● Список заданий:
- A) С чем во фрагменте о допросе Жанны сравнивается радость, которая искрится в ее ответах?
- B) Перепишите дословно из фрагмента о допросе Жанны отрезок от «Так же неуязвима» до «одному из письмоводителей.» включительно.

● Исходный текст:
####################

Вот когда эти мудрые старцы могли бы понять, что значит: «из уст младенцев устроил хвалу»; «утаил сие от мудрых и открыл младенцам».
Этот почти непрерывный шестимесячный допрос, поединок Юной, Безумной, Святой, с грешными, умными, старыми, — как бы непрерывное, воочию перед нами совершающееся чудо Божие.
Так же неуязвима и радостна Жанна под огнем перекрестных вопросов, как под огнем пушек на поле сражения, и радость эта искрится в ее ответах, как светлое вино родных шампанских и лоренских лоз.
Эта «простенькая», «глупенькая» девочка приводит этих всегда молчаливых, спокойных и сдержанных людей в такую ярость, что вдруг вскакивают они и говорят все вместе, перебивая друг друга, не слыша и не понимая сами, что говорят.
— Тише, отцы мои любезные, тише! Не говорите же все вместе, — останавливает их Жанна, с такой веселой улыбкой, что все они, вдруг опомнившись и застыдившись, умолкают.[330]
— Слыша Голоса, видите ли вы свет? — спрашивает кто-то.
— Свет исходит не только от вас, мой прекрасный сеньор! — отвечает Жанна так быстро и живо, что многие невольно усмехаются.[331]
— Я уже на это раз отвечала… Поищите в ваших бумагах, — говорит она одному из письмоводителей.

####################

● Исходные данные:
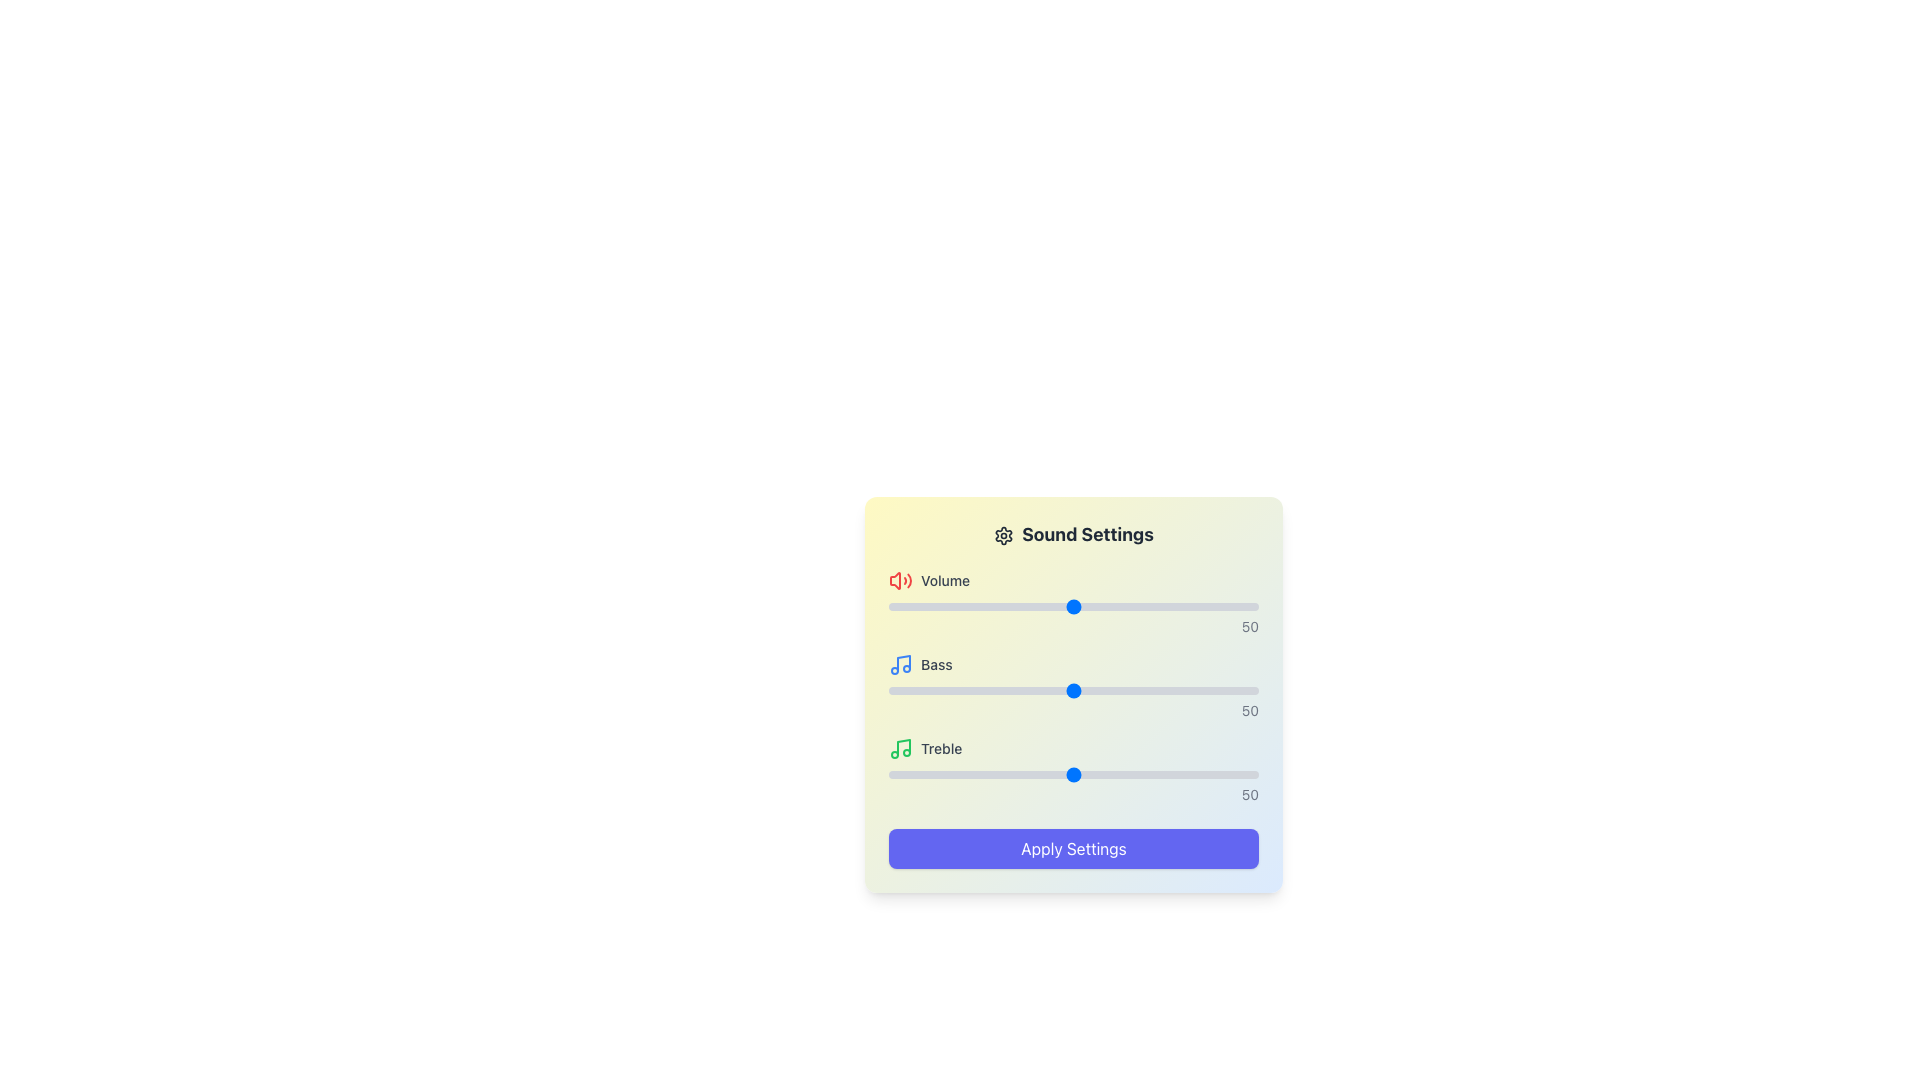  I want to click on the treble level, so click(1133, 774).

####################

● Ожидаемые ответы:
- A) Со светлым вином родных шампанских и лоренских лоз.

- B)
Так же неуязвима и радостна Жанна под огнем перекрестных вопросов, как под огнем пушек на поле сражения, и радость эта искрится в ее ответах, как светлое вино родных шампанских и лоренских лоз.
Эта «простенькая», «глупенькая» девочка приводит этих всегда молчаливых, спокойных и сдержанных людей в такую ярость, что вдруг вскакивают они и говорят все вместе, перебивая друг друга, не слыша и не понимая сами, что говорят.
— Тише, отцы мои любезные, тише! Не говорите же все вместе, — останавливает их Жанна, с такой веселой улыбкой, что все они, вдруг опомнившись и застыдившись, умолкают.[330]
— Слыша Голоса, видите ли вы свет? — спрашивает кто-то.
— Свет исходит не только от вас, мой прекрасный сеньор! — отвечает Жанна так быстро и живо, что многие невольно усмехаются.[331]
— Я уже на это раз отвечала… Поищите в ваших бумагах, — говорит она одному из письмоводителей.